0
fhand = open('mbox-short.rtf')

for line in fhand:
    words = line.split()
    if len(words) == 0:
        continue
    if words[0] != 'From':
        continue
    print(words[2])

This example works and takes care of empty lines in the document that I am trying to read. I first came up with the solution below though, which is seemingly a more elegant way to put it:

for line in fhand:
    words = line.split()
    if words[0] != 'From' or len(words) == 0: 
        continue
    print(words[2])

Yet I get a 'list index out of range' - error in this example, and I don't quite understand why? It seems Python tries the third line subsequently from the left to the right and produces an error if the first condition doesn't work; but isn't that detrimental to the purpose of an 'or'-condition? I'm not yet getting a grasp of the mechanics behind it.

KayAl
  • 3
  • 2
  • Change the order of your if to `len(words) == 0 or words[0] != 'From'`, this way if the words list is empty it will not check the second part, if the words list is not empty only then will is check the index field 0 which we know will exist since words is not empty – Chris Doyle Feb 16 '21 at 10:15

1 Answers1

2

You get index out of range because for an empty line words = [] so words[0] throws an error.
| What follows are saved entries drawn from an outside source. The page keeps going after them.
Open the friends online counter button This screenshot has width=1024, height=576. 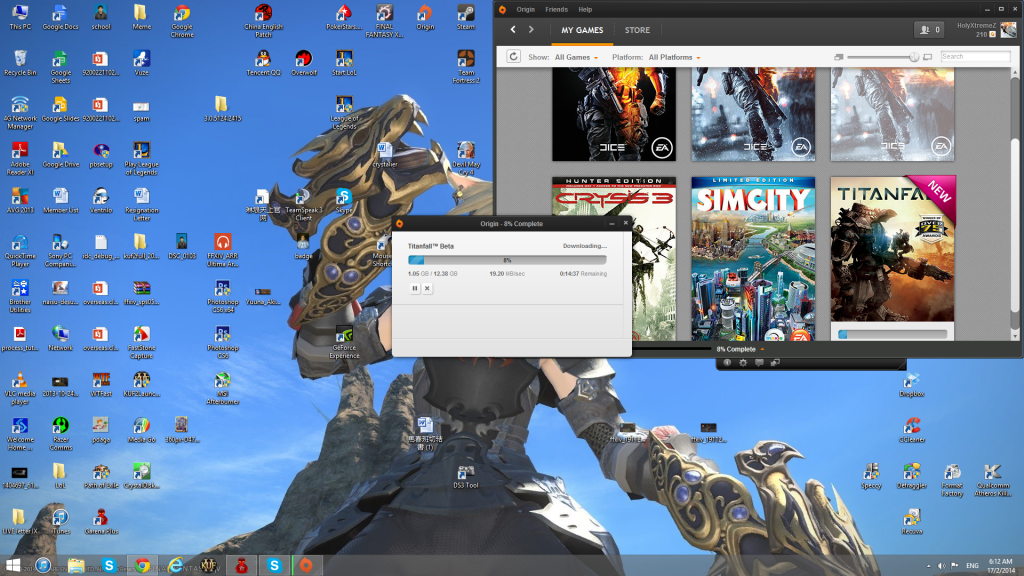click(928, 30)
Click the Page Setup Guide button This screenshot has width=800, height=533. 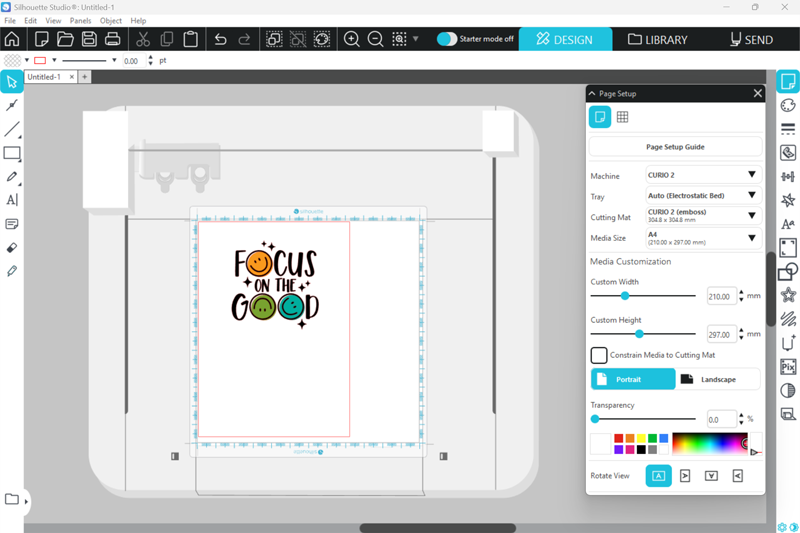pos(675,147)

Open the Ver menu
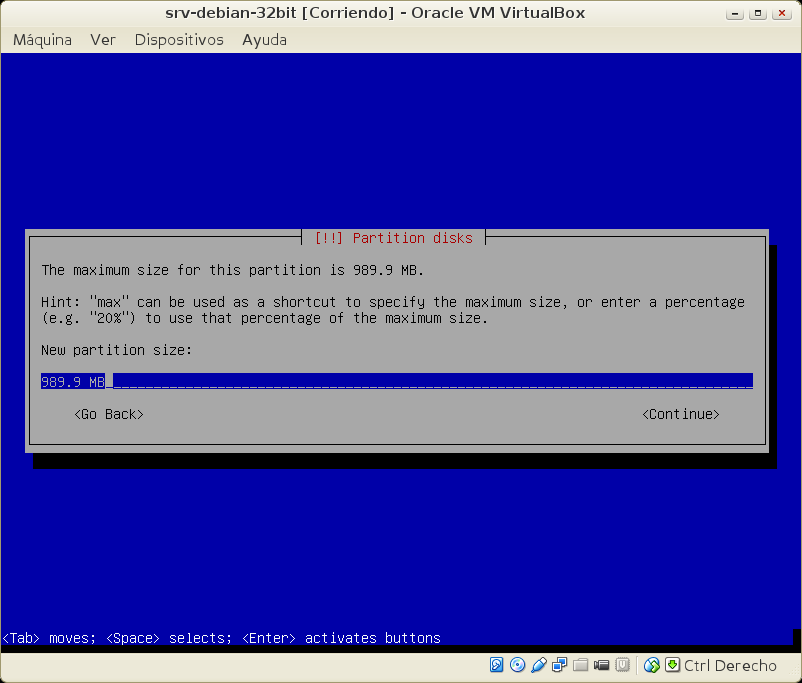103,40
Change the order to allow short-circuiting fix that for you:

    if len(words) == 0 or words[0] != 'From': 

But, argueably it would be more neat to reverse the logic:

for line in fhand:
    words = line.split()
    if len(words) > 0 and words[0] == 'From': 
        print(words[2])

This way, again, you only access words[0] if it actually exists, thanks to and short-circuiting.

Tomerikoo
  • 18,379
  • 16
  • 47
  • 61